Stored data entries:

■ ■ ■ ■ ■

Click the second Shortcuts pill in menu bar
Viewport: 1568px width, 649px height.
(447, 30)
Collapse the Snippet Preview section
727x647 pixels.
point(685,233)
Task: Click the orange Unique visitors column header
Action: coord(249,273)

■ ■ ■ ■ ■

→ **EXERCISE DIRECTIONS**
What this exercise asks for is an exact copy of all the records.

→ **EXPECTED OUTPUT**
Click the second Shortcuts pill in menu bar
Viewport: 1568px width, 649px height.
(447, 30)
Collapse the Snippet Preview section
727x647 pixels.
point(685,233)
Task: Click the orange Unique visitors column header
Action: coord(249,273)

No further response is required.